# aktueller treiber für radeon 9600 xt?



## LostProphet (27. Oktober 2004)

Servus ; )

 Ich finde keine aktuellen Treiber zu dieser Graka. Hab die Karte vor kurzem erstanden ist aber keine Treibr-CD vorhanden  - wo kann ich die neuesten Treiber denn finden? bzw. welcher ist der neueste/kompatibelste Treiber?

 gruß

 LP


----------



## Sinac (27. Oktober 2004)

Wie wäre es mit der Homepage des Herstellers?


----------



## LostProphet (27. Oktober 2004)

Die ATI Homepage ist äußerst unübersichtlich und bezüglich Funktion sowie bugs o.ä. steht da nix - daher meine Frage, vielleicht hat jemand Erfahrung mit diversen Treibern gemacht.


----------



## Sinac (27. Oktober 2004)

Also ich finde diese Seite kein Stück unübersichtlich und da hab ich bis jetzt alle Treiber gefunden die ich gesucht habe.

Greetz...
Sinac


----------



## Jan Seifert (27. Oktober 2004)

Ich hab eine Radeon 9800 Pro und nutz momentan den Catalyst 4.11 Beta Treiber,
läuft sehr stabil und ist bei mir um einiges schneller als der offizielle Catalyst 4.10.

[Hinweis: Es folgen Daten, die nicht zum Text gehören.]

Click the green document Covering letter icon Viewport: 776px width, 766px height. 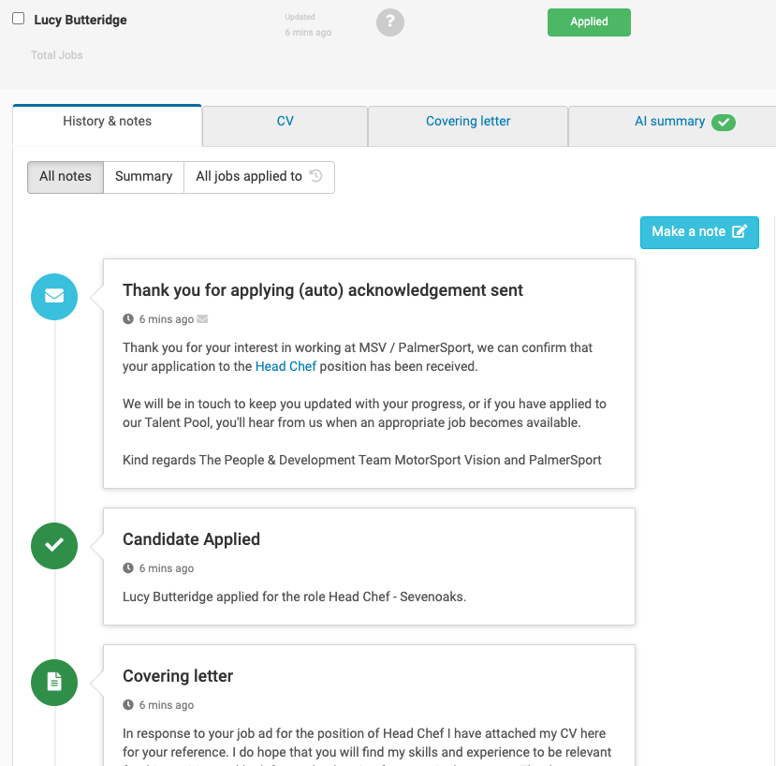point(54,683)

Zumindest bei Doom 3 sind es 4-5 fps, was schon "viel" ist


----------



## LostProphet (27. Oktober 2004)

@jan

 Bin deinem tip gefolgt, da ich auch doom 3 zocke und habe den Catalyst 4.11 Beta installiert. Scheint alles okzu sein, gleich mal doom testen .

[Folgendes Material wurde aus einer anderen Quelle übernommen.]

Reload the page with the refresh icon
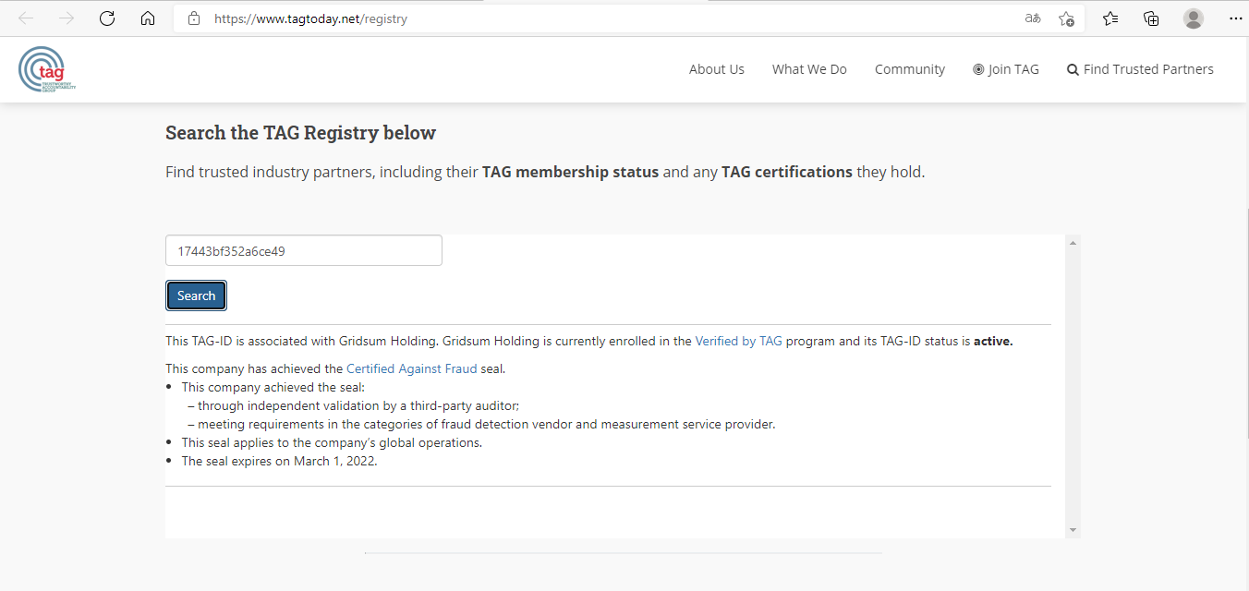This screenshot has height=591, width=1249. (x=107, y=18)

 Ist es normal das jetzt als Einträge in der Systemsteuerung->Grafikkarte: diese 2 Einträge sind -  Radeon 9600 Series und Radeon 9600 Series  - Secondary? 

 LP


----------



## LostProphet (27. Oktober 2004)

Nachtrag: ebenfalls in der Systemsteuerung unter andere Geräte habe ich jetzt 2 Einträge "Unbekanntes Gerät", welche sich offenbar auf die Einträge Radeon 9600 Series und Radeon 9600 Series - Secondary beziehen. Beide Einträge sin dmit einem Ausrufezeichen auf einem Fragezeichen versehen!?

 Was hab ich denn da jetzt zu tun?


----------



## Jan Seifert (27. Oktober 2004)

Hm, gute Frage, sofern bei den Grafikkarten Radeon 9600 Series und Radeon 9600 Series - Secondary steht, müsste alles in Ordnung sein, warum 2 angezeigt werden, weiß ich nicht, ist bei mir aber genau so.

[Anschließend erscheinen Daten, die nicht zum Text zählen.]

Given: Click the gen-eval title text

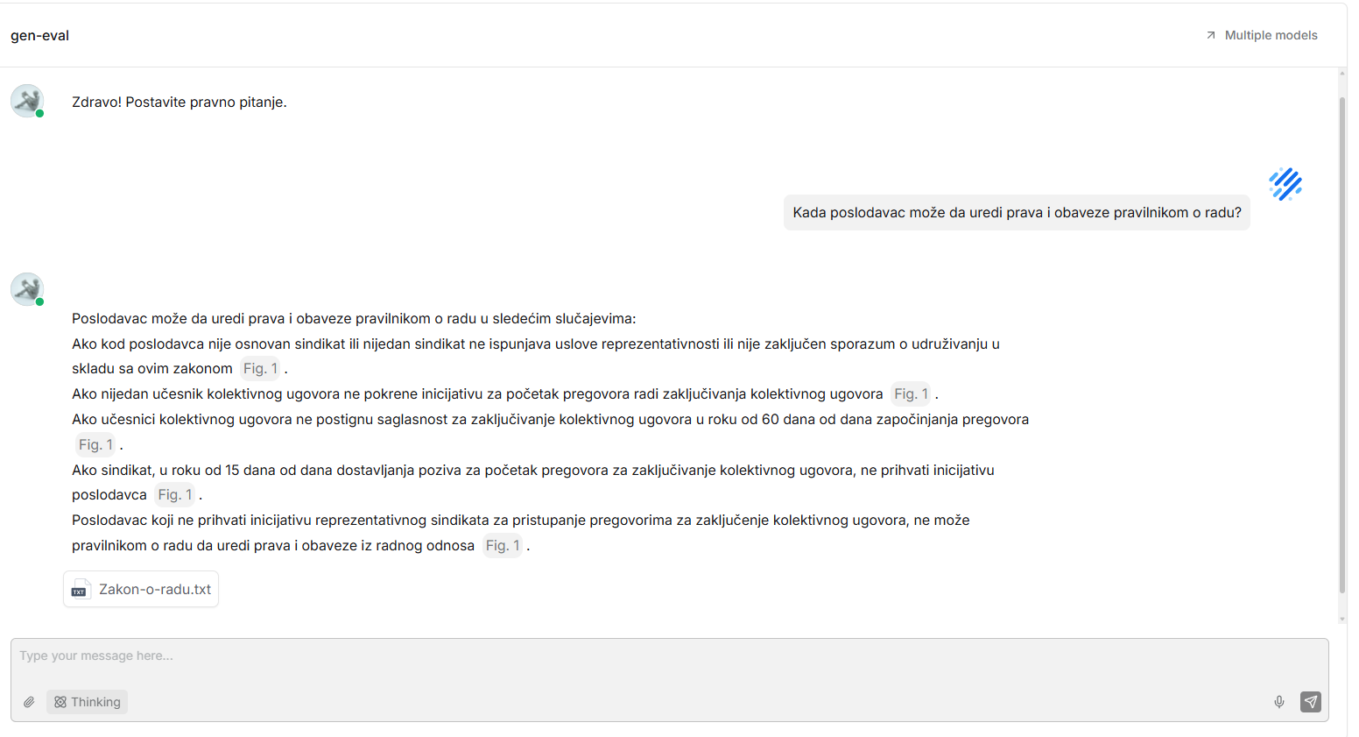Looking at the screenshot, I should [39, 35].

Bei den nicht Erkannten kannst du mal Doppelklick drauf machen und dann versuchen Treiber dafür zu installieren.


----------



## LostProphet (27. Oktober 2004)

Mh, aber ich habe ja bereits den  Catalyst 4.11 Beta installiert und Doom3   funktionier auch super.

 Ich kann bei diesen 2 besagten Einträgen ja nur von CD oder externer Quelle installieren, aber den Catalyst 4.11 Beta kann man ja in dieser Form nicht installieren!?

    versteh ich irgendwie nicht  - helf mir mal jemand auf die Sprünge!

edit: hab mal neu gestartet - erkennt die karte immernoch als neue Hardware und startet den assistenten...etc..

 Zum verstehen: Also ich hatte die Karte eingesetzt, dann Neustart, den Assistenten abgebrochen und den runtergeladenen Treiber installiert->Neustart.

 richtig oder hab ich da was falsch gemacht?


----------



## LostProphet (27. Oktober 2004)

Kann es vielleicht sein, dass dieser Catalyst 4.11 Beta Treiber, welcher ja inoffiziell ist, dafür verantwortlich ist? Denn beim Installieren zeigt Windows die Meldung an, dass der Treiber nicht von Microsoft oder Win XP o.ä. nicht zertifiziert ist.

 Liegts vielleicht daran, dass er mit die 2 Einträge in der Systensteuerung bringt?


----------



## Daniel Toplak (27. Oktober 2004)

> warum 2 angezeigt werden, weiß ich nicht, ist bei mir aber genau so.


Da die neueren RADEONS alle Dual-Head haben, d.h. man könnte 2 Monitore im Dualbetrieb anschließen.
Ati löst das so, das es Windows eben 2 Devices bietet.

Gruß Homer


----------



## LostProphet (28. Oktober 2004)

Moin 

 Ist wenigstens schon mal die eine Frage geklärt, danke Daniel.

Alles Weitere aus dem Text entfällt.